The Federal circuit said that “Active ingredient” is a term of art, defined by the FDA as “any component that is intended to furnish pharmacological activity or other direct effect,” 21 C.F.R. § 210.3(b)(7), and it “must be present in the drug product when administered.” The active ingredient
of a given drug product is defined by what is approved and is specified on the drug’s label. The Federal Circuit noted that MMF is not the approved product, nor is it specified as the active ingredient on the Tecfidera® label. Esters are included in the statutory definition of what can be extended, but MMF is the de-esterified form of DMF, not an ester of DMF. Thus, it is
not the same product under § 156(f) and does not fall within the scope of the ’001 patent’s term extension under § 156(b)(2).

Federal Circuit Affirms Non-obvious Holding in “Close” Case, Declining to Disturb Factual Findings on Motiviation

In Impax Laboratories Inc. v.

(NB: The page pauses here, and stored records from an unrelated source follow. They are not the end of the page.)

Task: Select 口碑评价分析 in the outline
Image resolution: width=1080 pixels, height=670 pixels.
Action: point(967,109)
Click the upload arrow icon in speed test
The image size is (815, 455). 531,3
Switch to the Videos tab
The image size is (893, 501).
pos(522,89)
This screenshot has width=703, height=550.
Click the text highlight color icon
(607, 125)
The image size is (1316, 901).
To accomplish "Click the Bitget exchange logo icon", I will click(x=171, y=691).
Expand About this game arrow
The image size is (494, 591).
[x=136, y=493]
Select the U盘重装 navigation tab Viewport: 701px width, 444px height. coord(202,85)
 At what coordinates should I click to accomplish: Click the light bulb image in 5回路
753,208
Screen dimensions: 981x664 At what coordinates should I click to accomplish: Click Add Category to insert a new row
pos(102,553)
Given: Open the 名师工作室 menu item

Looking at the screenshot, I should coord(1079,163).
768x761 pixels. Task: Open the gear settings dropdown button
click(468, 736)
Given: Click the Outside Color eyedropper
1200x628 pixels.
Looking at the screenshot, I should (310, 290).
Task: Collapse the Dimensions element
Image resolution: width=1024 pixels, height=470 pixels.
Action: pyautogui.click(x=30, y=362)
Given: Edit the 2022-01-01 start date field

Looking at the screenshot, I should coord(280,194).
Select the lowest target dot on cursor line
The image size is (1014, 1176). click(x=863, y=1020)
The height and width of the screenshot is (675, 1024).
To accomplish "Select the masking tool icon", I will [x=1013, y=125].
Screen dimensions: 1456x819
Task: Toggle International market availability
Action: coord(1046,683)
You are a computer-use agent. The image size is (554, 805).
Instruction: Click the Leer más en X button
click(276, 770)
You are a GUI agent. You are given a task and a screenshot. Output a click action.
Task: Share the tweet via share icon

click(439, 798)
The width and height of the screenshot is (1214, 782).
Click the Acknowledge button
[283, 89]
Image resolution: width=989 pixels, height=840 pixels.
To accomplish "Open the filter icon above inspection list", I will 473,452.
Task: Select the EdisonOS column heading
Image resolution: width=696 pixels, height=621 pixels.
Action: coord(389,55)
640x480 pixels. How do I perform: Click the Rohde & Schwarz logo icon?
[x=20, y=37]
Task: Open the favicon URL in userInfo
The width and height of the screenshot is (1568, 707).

Lannett Holdings Inc., [2017-2020] (June 28, 2018), the Federal Circuit affirmed the district court decision that claims 4, 11, 12, and 14 of U.S. Patent 6,760,237 and claims 6 and 14–
16 of U.S. Patent 7,220,767 were not shown to be invalid and entering an injunction.

The claims at issue are directed to pharmaceutical formulations, intranasal administration devices, or aqueous solutions, of zolmitriptan.  The Federal Circuit noted that all of the claims at issue rise and fall together with the issue of whether it would have been obvious to make zolmitriptan into a nasal spray.

In considering the asserted obviousness of the claimed invention, the Federal Circuit noted that while the reference mentioned the possible nasal administration of zolmitriptan (just once, and not in a claim or an example), the reference was not about administering zolmitriptan, but about the nasal administration of active ingredients generally.  The Federal Circuit also noted evidence in the record that a skilled artisan would have expected delayed or lower therapeutic effectiveness from
zolmitriptan if administered nasally because it would have been “absolutely counterintuitive to make a nasal spray when you have an active metabolite which is more potent . . . than the drug itself.”

The Federal Circuit said that:

In view of the totality of the record evidence of the state of the prior art, we cannot find that the district court clearly erred in its findings. Far from disregarding the prior art’s discussion of zolmitriptan, the court specifically considered and acknowledged that zolmitriptan was mentioned in connection with nasal formulations and
sprays. However, the court also properly considered additional record evidence to make findings on the state of the prior art as a whole.

The Federal Circuit noted that the presence or absence of a motivation to combine references in an obviousness determination is a pure  question of fact, as is what a reference teaches and whether it teaches toward or away from the claimed invention.  Based on the record before it, the Federal Circuit could not find that the court clearly erred in concluding that at the time, zolmitriptan’s known significant reliance on its active metabolite would have, on balance, dissuaded a person of
skill in the art from making nasal formulations of zolmitriptan.  The Federal Circuit said that it does not and should not reweigh evidence or make factual findings anew on appeal.